START Listed entries
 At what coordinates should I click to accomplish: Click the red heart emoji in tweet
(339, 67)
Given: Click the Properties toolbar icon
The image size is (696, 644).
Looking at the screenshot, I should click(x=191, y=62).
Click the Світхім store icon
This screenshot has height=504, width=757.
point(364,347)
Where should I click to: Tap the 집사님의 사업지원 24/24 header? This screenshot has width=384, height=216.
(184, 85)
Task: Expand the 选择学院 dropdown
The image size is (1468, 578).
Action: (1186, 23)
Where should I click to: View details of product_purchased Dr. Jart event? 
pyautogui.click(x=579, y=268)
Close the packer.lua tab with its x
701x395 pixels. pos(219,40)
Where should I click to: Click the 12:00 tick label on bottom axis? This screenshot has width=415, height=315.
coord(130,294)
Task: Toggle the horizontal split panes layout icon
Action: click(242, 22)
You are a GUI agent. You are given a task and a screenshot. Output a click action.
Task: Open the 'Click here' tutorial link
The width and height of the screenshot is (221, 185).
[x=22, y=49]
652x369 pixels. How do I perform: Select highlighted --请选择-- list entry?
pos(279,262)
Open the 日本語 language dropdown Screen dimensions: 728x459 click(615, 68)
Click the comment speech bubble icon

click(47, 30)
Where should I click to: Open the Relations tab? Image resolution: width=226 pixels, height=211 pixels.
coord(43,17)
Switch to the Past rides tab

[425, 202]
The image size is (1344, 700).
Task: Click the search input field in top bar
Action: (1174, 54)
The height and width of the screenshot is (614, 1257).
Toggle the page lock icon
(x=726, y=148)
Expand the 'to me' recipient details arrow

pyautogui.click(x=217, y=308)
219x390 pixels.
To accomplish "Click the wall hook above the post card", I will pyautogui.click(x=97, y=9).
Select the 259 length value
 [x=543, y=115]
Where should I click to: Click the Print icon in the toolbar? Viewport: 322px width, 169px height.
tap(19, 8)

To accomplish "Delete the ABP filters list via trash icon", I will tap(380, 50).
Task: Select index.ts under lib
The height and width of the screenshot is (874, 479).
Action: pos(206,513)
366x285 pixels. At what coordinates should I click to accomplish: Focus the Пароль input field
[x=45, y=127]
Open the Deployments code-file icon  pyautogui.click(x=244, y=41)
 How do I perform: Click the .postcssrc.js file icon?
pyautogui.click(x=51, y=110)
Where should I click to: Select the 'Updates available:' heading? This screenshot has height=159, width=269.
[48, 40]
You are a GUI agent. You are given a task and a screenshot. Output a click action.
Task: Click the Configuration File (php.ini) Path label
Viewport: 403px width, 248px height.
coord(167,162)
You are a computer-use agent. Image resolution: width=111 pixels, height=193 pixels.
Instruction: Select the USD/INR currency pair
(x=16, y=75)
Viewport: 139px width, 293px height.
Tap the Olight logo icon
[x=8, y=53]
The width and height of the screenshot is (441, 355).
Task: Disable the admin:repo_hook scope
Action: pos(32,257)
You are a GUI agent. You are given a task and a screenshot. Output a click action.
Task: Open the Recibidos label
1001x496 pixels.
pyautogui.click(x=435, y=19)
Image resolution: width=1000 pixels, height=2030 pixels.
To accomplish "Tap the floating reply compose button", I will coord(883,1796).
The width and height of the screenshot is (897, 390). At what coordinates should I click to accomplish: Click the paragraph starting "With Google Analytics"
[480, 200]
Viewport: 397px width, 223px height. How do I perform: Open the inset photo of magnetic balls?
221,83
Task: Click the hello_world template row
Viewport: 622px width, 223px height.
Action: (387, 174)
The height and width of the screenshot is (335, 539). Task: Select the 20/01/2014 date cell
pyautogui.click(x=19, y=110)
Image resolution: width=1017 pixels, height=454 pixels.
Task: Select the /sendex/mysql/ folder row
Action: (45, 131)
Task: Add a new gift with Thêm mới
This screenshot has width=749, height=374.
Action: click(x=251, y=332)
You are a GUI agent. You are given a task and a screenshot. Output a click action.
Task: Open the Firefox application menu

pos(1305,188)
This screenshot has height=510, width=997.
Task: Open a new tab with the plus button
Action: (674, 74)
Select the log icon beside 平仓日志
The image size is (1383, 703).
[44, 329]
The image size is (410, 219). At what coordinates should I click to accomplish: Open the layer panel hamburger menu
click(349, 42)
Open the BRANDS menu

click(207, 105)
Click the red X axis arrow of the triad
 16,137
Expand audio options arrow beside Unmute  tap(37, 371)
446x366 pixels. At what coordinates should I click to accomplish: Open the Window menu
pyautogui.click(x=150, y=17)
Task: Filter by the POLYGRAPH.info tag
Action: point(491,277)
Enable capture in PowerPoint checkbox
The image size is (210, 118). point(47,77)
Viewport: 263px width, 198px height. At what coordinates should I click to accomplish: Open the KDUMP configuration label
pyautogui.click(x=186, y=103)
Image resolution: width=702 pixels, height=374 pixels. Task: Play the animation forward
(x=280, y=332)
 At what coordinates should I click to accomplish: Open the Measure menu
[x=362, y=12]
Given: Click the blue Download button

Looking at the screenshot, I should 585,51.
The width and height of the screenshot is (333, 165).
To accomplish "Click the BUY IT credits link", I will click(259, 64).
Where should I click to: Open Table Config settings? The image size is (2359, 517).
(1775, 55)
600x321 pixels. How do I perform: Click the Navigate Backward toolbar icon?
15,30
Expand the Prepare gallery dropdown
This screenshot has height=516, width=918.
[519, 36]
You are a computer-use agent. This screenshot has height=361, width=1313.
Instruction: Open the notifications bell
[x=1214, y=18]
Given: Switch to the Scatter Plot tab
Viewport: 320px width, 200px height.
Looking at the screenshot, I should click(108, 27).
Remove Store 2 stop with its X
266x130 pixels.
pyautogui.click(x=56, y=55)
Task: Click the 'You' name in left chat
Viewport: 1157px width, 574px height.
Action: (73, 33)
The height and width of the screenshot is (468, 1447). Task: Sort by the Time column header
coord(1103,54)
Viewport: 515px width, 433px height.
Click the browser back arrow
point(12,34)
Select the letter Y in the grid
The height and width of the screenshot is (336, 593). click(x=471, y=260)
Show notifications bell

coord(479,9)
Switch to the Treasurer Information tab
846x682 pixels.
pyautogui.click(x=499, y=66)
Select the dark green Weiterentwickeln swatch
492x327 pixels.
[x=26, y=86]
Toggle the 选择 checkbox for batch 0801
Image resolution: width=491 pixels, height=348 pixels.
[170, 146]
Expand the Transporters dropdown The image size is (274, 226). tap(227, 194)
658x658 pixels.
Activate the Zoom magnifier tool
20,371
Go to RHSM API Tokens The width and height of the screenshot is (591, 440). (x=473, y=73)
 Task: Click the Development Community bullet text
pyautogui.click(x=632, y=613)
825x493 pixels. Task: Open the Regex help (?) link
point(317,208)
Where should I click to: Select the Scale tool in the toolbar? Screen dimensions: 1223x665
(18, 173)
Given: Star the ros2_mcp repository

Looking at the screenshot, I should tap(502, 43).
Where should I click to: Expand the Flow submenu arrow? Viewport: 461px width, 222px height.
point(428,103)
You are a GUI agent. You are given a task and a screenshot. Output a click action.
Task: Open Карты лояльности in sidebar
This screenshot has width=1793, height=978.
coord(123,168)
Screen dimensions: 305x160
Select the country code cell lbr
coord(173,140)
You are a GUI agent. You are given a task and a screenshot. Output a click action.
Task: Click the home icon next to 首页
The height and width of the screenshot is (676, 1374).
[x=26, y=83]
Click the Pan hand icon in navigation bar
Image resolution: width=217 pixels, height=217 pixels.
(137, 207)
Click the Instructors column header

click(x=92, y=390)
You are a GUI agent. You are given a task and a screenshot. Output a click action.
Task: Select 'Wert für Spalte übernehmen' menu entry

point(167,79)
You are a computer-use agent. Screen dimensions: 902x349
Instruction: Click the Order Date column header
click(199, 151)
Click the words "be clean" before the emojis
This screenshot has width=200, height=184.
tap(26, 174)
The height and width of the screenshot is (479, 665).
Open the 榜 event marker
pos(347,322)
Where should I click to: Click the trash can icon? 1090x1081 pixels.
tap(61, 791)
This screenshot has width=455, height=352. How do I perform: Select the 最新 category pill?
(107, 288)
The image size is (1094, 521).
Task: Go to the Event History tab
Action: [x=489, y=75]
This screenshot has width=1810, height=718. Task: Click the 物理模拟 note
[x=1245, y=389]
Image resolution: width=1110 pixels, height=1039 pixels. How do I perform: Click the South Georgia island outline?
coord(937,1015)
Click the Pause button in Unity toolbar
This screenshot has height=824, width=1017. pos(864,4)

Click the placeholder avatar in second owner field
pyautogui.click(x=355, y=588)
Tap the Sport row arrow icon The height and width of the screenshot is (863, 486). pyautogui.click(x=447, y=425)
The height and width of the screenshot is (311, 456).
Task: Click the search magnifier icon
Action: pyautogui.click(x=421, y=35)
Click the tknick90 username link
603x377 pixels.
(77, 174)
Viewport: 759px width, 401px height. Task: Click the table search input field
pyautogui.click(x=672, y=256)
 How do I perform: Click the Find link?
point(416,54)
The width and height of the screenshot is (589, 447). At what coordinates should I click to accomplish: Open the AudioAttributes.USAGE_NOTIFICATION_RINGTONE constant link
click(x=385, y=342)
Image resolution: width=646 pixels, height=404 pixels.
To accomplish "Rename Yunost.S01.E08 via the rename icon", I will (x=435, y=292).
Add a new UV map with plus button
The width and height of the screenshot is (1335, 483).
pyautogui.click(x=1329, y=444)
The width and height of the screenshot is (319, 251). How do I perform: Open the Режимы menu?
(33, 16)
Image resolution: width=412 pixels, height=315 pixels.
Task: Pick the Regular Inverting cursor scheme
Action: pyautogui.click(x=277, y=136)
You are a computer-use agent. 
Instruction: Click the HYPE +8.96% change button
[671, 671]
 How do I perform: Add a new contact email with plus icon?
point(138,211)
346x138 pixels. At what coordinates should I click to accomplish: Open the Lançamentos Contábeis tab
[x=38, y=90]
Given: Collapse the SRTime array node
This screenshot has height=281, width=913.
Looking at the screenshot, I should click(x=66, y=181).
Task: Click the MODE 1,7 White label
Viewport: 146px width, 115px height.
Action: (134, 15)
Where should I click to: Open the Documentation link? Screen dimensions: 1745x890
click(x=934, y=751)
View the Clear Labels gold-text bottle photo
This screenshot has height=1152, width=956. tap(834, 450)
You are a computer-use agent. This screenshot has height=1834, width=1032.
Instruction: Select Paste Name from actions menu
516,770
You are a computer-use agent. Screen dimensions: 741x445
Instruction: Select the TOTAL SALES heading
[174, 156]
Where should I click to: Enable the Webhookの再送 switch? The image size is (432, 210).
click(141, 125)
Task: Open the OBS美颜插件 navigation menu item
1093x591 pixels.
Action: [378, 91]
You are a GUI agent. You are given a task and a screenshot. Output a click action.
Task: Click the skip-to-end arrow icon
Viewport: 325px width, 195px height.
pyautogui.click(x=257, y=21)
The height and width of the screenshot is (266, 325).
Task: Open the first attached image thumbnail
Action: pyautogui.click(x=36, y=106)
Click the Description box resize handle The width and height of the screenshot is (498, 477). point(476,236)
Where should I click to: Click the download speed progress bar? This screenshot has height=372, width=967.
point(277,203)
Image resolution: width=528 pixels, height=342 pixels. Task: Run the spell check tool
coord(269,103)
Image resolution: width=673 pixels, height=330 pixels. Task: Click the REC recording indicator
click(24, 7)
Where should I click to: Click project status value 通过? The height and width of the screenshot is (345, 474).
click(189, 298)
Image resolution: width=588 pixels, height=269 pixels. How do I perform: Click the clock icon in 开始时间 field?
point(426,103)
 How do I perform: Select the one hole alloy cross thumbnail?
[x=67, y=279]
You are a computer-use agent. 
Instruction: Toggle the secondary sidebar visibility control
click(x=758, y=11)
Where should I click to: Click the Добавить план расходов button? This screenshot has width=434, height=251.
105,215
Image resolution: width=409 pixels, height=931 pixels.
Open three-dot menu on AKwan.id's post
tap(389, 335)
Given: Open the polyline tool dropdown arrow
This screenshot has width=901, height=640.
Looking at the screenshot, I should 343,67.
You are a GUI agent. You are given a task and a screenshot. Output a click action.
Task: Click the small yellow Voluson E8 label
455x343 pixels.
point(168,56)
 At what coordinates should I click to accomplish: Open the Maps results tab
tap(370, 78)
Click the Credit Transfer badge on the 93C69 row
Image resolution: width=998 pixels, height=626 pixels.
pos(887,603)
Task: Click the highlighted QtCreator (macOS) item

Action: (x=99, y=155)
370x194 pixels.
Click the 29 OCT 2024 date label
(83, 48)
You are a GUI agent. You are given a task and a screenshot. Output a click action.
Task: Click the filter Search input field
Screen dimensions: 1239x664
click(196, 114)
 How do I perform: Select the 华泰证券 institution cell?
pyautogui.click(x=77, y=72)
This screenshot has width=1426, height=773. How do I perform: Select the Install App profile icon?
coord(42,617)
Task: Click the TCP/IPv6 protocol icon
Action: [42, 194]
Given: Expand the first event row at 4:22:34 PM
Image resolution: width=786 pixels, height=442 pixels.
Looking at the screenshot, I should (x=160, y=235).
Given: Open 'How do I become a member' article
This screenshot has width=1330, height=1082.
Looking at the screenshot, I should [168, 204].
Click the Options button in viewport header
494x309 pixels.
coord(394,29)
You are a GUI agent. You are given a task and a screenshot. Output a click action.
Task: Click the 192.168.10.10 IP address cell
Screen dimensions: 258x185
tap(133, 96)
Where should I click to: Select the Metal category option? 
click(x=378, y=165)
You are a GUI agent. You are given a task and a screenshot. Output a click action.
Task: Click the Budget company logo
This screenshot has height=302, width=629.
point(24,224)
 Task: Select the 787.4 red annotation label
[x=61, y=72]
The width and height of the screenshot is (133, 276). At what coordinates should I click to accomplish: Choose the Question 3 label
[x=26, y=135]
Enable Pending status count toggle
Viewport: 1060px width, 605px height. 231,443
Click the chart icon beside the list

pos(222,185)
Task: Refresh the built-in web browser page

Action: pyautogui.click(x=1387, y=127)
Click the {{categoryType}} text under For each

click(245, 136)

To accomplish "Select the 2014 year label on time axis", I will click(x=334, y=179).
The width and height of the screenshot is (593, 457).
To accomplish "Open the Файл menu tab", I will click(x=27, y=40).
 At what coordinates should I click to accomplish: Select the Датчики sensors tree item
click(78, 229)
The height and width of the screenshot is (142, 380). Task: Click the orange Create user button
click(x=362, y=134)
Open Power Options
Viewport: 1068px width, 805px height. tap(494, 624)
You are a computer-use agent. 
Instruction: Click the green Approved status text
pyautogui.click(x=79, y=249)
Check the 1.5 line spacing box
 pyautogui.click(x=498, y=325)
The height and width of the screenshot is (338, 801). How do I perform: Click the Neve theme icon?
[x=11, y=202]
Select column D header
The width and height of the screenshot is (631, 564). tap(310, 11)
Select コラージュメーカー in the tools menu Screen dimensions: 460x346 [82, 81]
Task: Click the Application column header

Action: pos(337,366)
END Listed entries
Return each line of the data above that includes the word "computer".

You are a computer-use agent. Image resolution: width=111 pixels, height=193 pixels.
You are a computer-use agent. This screenshot has height=361, width=1313.
You are a computer-use agent. Screen dimensions: 902x349
You are a computer-use agent. 
You are a computer-use agent. This screenshot has height=1834, width=1032.
You are a computer-use agent. Screen dimensions: 741x445
You are a computer-use agent. 
You are a computer-use agent. 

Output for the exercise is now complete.